2009 年 35 巻 1 号 p. 57-63
Though the use of residual anticancer-agents in vials reduces drug costs,the vials may be subject to bacterial contamination.With this in mind,we examined the extent of bacterial contamination in reused vials and estimated the resulting reduction in drug costs.The anticancer agent vial formulations studied were those of Etoposide(ETP),Paclitaxel(PTX),Irinotecan (CPT-11),Vinorelbine(VNR),Cisplatin(CDDP),and Carboplatin(CBDCA).

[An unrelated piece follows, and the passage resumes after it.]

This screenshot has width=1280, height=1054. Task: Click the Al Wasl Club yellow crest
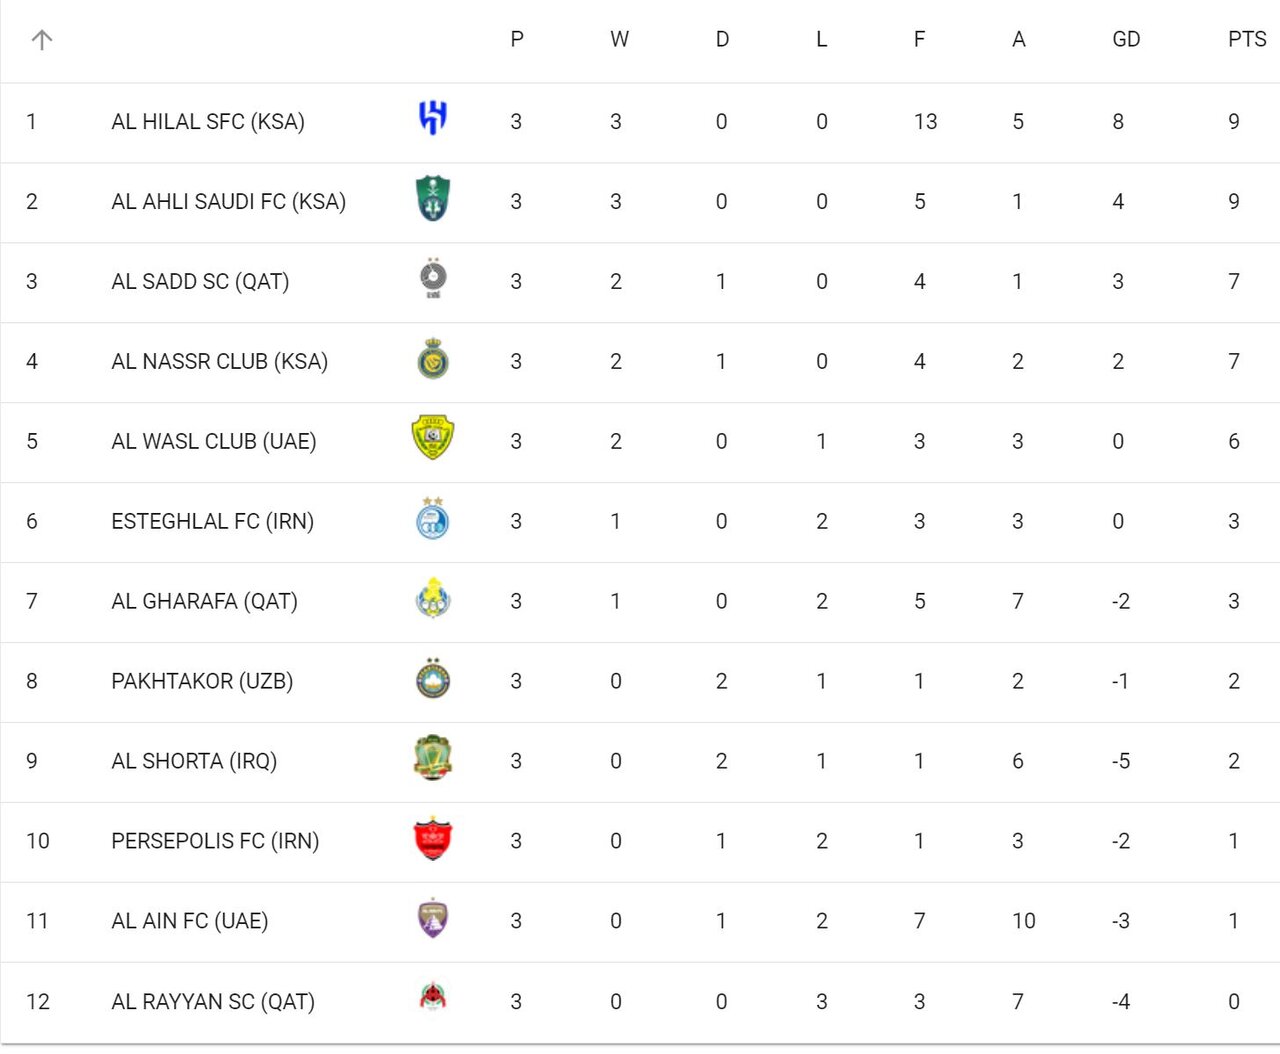pos(432,439)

Vials containing residual anticancer agents were placed in sterilized ointment containers in a safety cabinet and then stored at room temperature for 14 days outside a safety cabinet.We then performed sterility tests based on the methods specified in the Japanese Pharmacopoeia to test for the presence of bacterial contamination.Furthermore,in order to simulate actual contamination,we added E.coli,P.aeruginosa,S.aureus,A.niger ,and C.albicans to the vials,and performed preservative efficacy tests.

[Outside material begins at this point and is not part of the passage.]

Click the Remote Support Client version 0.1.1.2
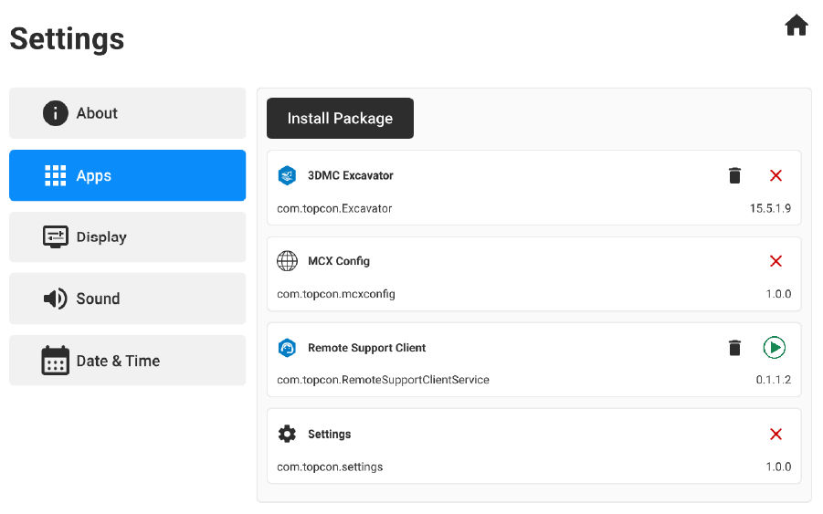The height and width of the screenshot is (514, 823). coord(773,380)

All vials tested negative in the sterility tests,and no bacterial contamination was observed.In the antimicrobial preservative efficacy tests,except for CPT-11 when C.albicans was added and VNR when A.niger was added,viable bacteria counts decreased to zero or were reduced to less than 1/1000 of the inoculated level.Most of the tested anticancer agents were therefore considered to possess antimicrobial properties.
Between January and December 2007,for 2,313 preparations of ETP,PTX,CDDP and CBDCA,we estimated the extent of the reduction in medical costs when they were used as residual drugs,and found there was a saving of 2,549 yen per preparation.These agents were selected as they are considered to be appropriate for residual drug use due to their preservative properties.
The results of this study indicate that residual drug use is possible for ETP,PTX,CDDP and CBDCA if stored under specific conditions,and that such use will reduce drug costs.